Monday, June 3, 2013

Great Tew, Oxfordshire


Backward glance (3): Not quite what it seems, not quite what it seemed

The third of my backward glances, taken because my current personal circumstances are limiting my travels in search of English buildings, pitches me back to the Cotswolds, the part of England where I grew up. What follows is actually a reprise of two connected posts about the Oxfordshire village of Great Tew.

Many people will know Great Tew as one of the most picture-postcard-perfect limestone villages, chocolate-box England. It's the sort of place that brings out the worst in the cliché-mongers who write about the English countryside,  the kind of language that John Russell, many years ago, referred to as 'the strange sexual-anthropomorphic idiom of English country-writers, in which villages nestle, valleys girdle, and rivers are said to have issue'. The nestling here is done by warm stone cottages among greenery and it is the kind of place to trick us into the illusion that it has always been this way…

Great Tew is all like this – thatched roofs, glowing, almost toffee-coloured ironstone walls, evergreen trees and hedges, all tucked neatly away in deepest North Oxfordshire. It’s archetypal rural England, the kind of village that’s been here for hundreds of years, growing organically and acquiring more patina with each century. But that’s not quite the story. The village is actually the creation of the early-19th century, when the estate was remodelled and the village became a star feature in the landscape. Thatched roofs were fitted or repaired, Gothic details added to the cottages, trees and hedges planted.
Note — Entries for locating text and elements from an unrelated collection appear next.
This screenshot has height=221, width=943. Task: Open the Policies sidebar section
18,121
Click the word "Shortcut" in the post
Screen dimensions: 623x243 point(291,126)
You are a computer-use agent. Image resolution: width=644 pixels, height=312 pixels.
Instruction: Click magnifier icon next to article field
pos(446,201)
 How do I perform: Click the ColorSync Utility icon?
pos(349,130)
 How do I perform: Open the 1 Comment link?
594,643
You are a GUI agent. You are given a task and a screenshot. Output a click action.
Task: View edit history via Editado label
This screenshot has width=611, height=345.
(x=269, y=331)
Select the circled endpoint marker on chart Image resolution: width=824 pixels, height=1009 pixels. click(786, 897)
The result is an uncanny combination of model estate village and old England. It’s not known for sure who masterminded the transformation, but the brain behind it might well have been landscape-gardener, writer, and horticulturalist J C Loudon. Loudon managed the estate for a few years and established a model farm. Whoever it was distilled the essence of the English village and left it in this North Oxfordshire valley.
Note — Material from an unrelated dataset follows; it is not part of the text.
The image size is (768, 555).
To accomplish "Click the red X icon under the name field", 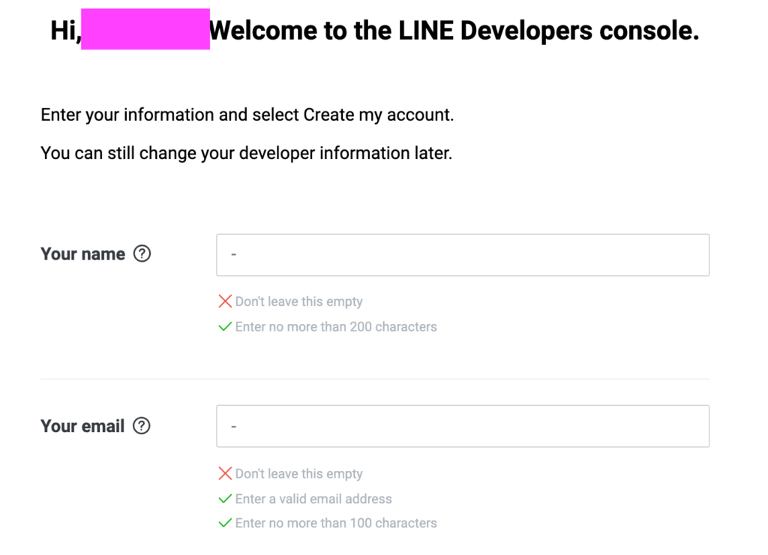I will tap(225, 302).
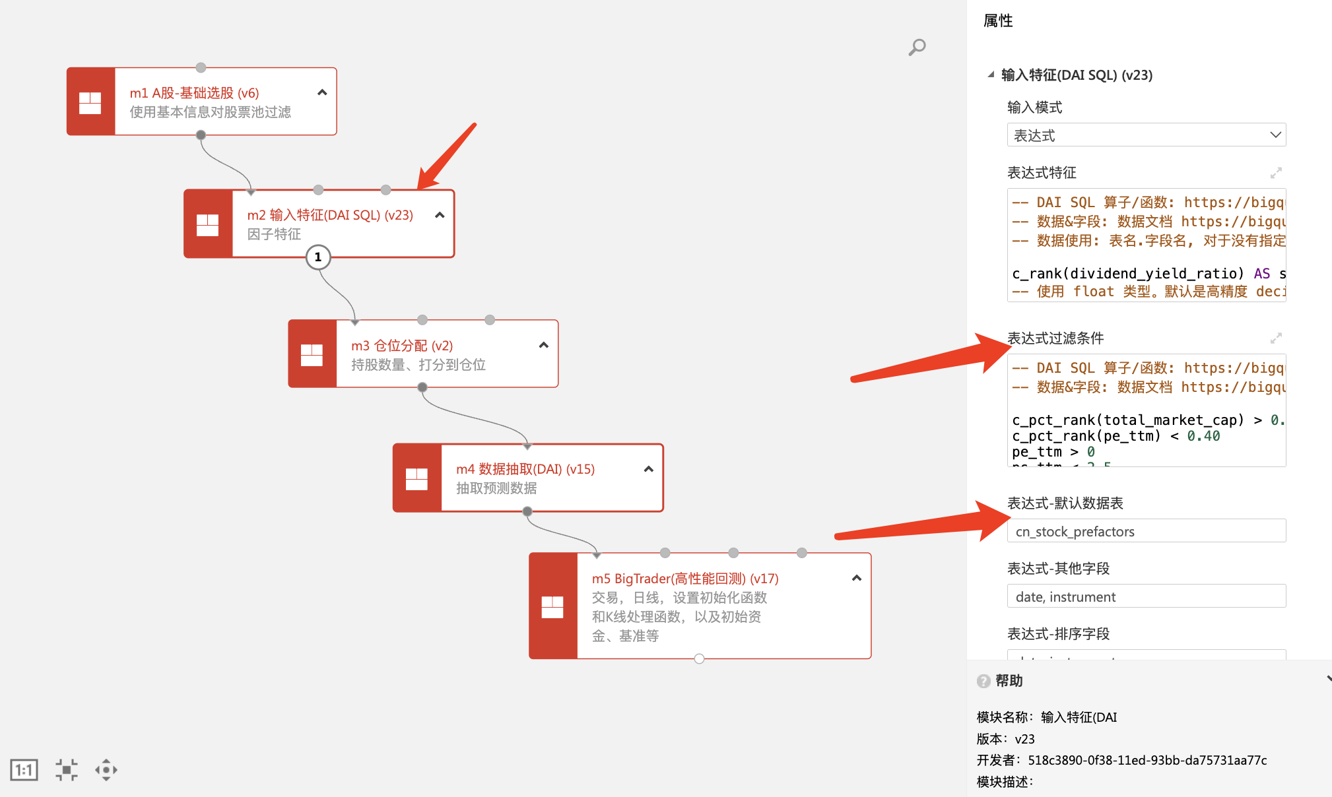1332x797 pixels.
Task: Click the canvas search magnifier icon
Action: [x=917, y=48]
My first post left something unsaid, something about my earliest experience of Great Tw, when I went there as a teenager in the early 1970s. Then the place was a far cry from idyllic. Half of it seemed to be falling down. Something had gone wrong, badly wrong…


Several people responded to my post about Great Tew with memories of how the place used to be about thirty years ago – neglected, with tattered thatch, broken windows, and a few tenants hanging on amongst the dilapidation. I seem to remember that the Sunday Times of the Harold Evans era featured it in a piece about shamefully unmaintained villages left to go to ruin by their landlords. When I went there in the 1970s the plight of the residents was dire. It seemed to take one back to the debunking essays of Robertson Scott (England's Green and Pleasant Land was the ironic title of his most famous book) that showed country life in the early 20th century for what it really was – cold, hard, and painful for many. And yet the place had an eerie quality evocative of another time that no spruced-up picture-postcard village could ever have had. The lost domain.

As far as I can remember, when I made that first visit there were already being efforts made to repair some of the houses and to put the village back on a sound footing. But the overwhelming impression was one of desolation. I knew that country life could be hard (memories of my grandparents in rural Lincolnshire involved bringing in pails of water from a spring, cooking on a coal range, oil lighting, and so on). But this was a far harder life. It jolted me into realization that country life was often far from idyllic and that warm stone could form a home to cold realities.

The photograph of the dilapidated cottage comes from TrekEarth, here, with thanks to Liberal England for the original link.

2 comments:

Joseph Biddulph (Publisher) said...

I feel one has to be careful in debunking the "picture postcard village" kind of discourse: we constantly (often by surprise) come across villages of this sort - Mells in Somerset is another example - where everything seems to be "just perfect". However, if it really were "timeless" and "growing organically out of its environment" it should be a ruin in a wood by now: the picture-postcard village is the product always of careful maintenance and the initiative of householders. But what is it in the English character that prevents us from simply enjoying it? Does it even matter if it's "spurious" or "genuine"? I'm sure Loudon, as a gardener, would have been the first to point out that the perfect landscape is the product of an annual commitment to plant, prune, repair fences, etc. His Encyclopaedia of Trees and Shrubs, 1869, a copy of which I have in front of me, is precise, scientific, with no flights of romantic fantasy as far as I can see: the aesthetic comes from the practical application of knowledge and skill. The moral is - if we wanted to make a picture-postcard village from scratch, we have the technology! It doesn't have to be something mystical from the mists of history. But the national psyche has to believe in that sort of thing as well: it goes with the territory. If we simply rubbish it - what can we offer in its place?

Philip Wilkinson said...

Yes, I agree, on the whole. Places are interesting, whether they have been created in one go by some master planner or grown more haphazardly. Or indeed are a mixture of the two. I was amused once when standing looking at some Victorian Gothic building by a man who came up to me and said something along the lines of, "Interested in the building, are you? Of course, it's not real."